The week ended actually really well!  I was surprised how my attitude changed from Monday to Friday.  STILL not something I’d do for a living, but once in a while doesn’t hurt.  The kids also really enjoyed it and can't wait for more yoga….oddly enough.  I don't think I'll ever understand kids.

Thursday, April 19, 2012

Yoga, Gardening, and other things.

I finished my first project as part of my Moksha teacher certification on Sunday!  The project was to teach classes and get feedback from the students in your class.

I was very happy to see that all the feedback was very positive.  If there was criticism it was constructive and were meant to make me better which I willingly accept and appreciate.

I also had to give feedback on how I felt after each class, which was neat because looking back I could see my feelings change from the first class to the last class.  I am really beginning to feel more confident teaching but I know there are still some 'nerves' cause I am not completely myself in class.  I know that this will come though and in a few months I will look back at this post and remember the fond times of when I was still nervous. lol!

I'm officially on the teaching schedule, I teach Saturday mornings at 8am!  A little bit of an early start but I can't think of a better reason to get myself up out of bed in the morning.  I'm excited to establish connections with people who regularly take that class and get to know them!  Maybe there will be someone who likes gardening and tea as much as I do.

My next project is to rate my current priorities in life and then compare them to where I'd like those priorities to be.  When I complete the project, I will post it. I'm making it into an art project with glass so it should be cool.

I am also starting to collect wooden pallets.  With our beer orders at the bar, we get a few extra here and there so I'm going to make compost bins out of them for both at the bar and at home.  I am also making a pallet garden (an idea I saw on this neat blog: http://homesteadsurvival.blogspot.ca/) but for my design I will require something like 24 pallets.  I have until May long weekend to get them all though so there is still lots of time.

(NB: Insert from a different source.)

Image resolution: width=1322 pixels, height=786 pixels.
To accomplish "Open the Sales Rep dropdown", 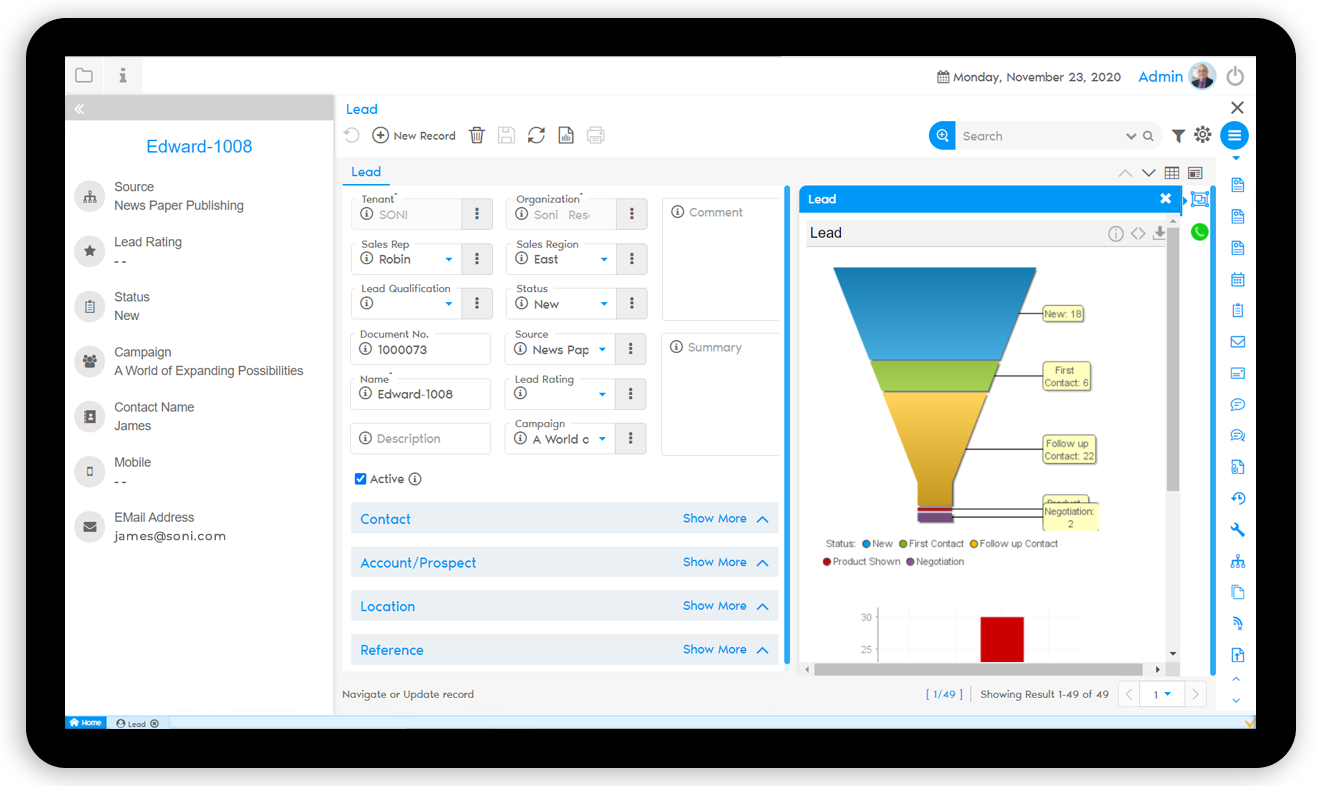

Wow, I am really excited to start gardening now!  REALLY excited!!

Wednesday, April 4, 2012

How Exciting!

I've been given an amazing opportunity!!  Starting on May 1st, I will be the desk manager at Moksha Yoga Tuxedo (on Waverly in Winnipeg).  I am so honored that they chose me for the job and I look forward to spending 35 hours a week at that wonderful studio!  I also look forward to teaching more and being there will make me more accessible and available for shifts!  YAY!

Another exciting moment was an idea I came up with when working wing night on Monday with my brother.  I was exclaiming that if any more patrons come in for wings, we will be completely eaten out!  Of course, my mind went in the gutter the minute I said that and it inspired an idea that we will be implementing this summer.

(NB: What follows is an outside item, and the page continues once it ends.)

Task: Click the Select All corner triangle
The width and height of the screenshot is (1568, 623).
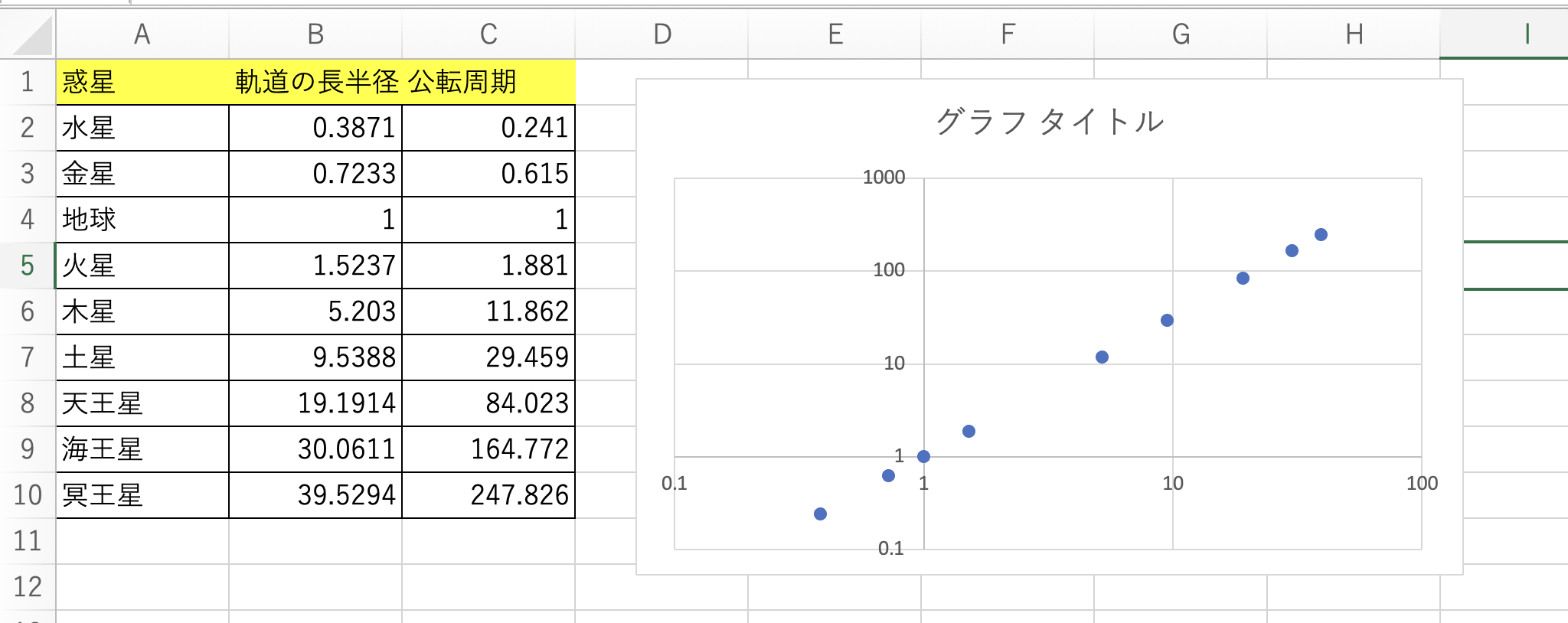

We will be having our FIRST annual "eat out The Pi" night.  Our bar (The Pioneer) will be selling 120 tickets to some VERY lucky (and better be very hungry) men and women for one night of sheer gluttony!  It will be a man vs buffet format, we will make a WHOLE lotta food and it will be up to these ticket holders to eat all of it!  If/when the buffet is completely done they will be given a piece of pie to celebrate having conquered the vast amount of food we prepared and they will receive their own "I ate out The Pi" t-shirt.

I think that's a pretty novel idea!  So excited to get it going.

My girls season came to an end on Sunday, we were in the finals and we lost the series 2-1 with both of our losses being by only one point!  Those are always hard losses to swallow cause its one of those games that could have gone either way.  All n all a GREAT season for them and they will ONLY get BETTER!!

Now to focus on Nationals, I have a squad going to junior nationals in Regina and a squad going to US Nationals in Minneapolis!  That will be such a crazy experience!!  Can't wait!

Sooooo, after having a staph infection, a bad cold, burning my feet with deep frier oil things are finally looking up!!!!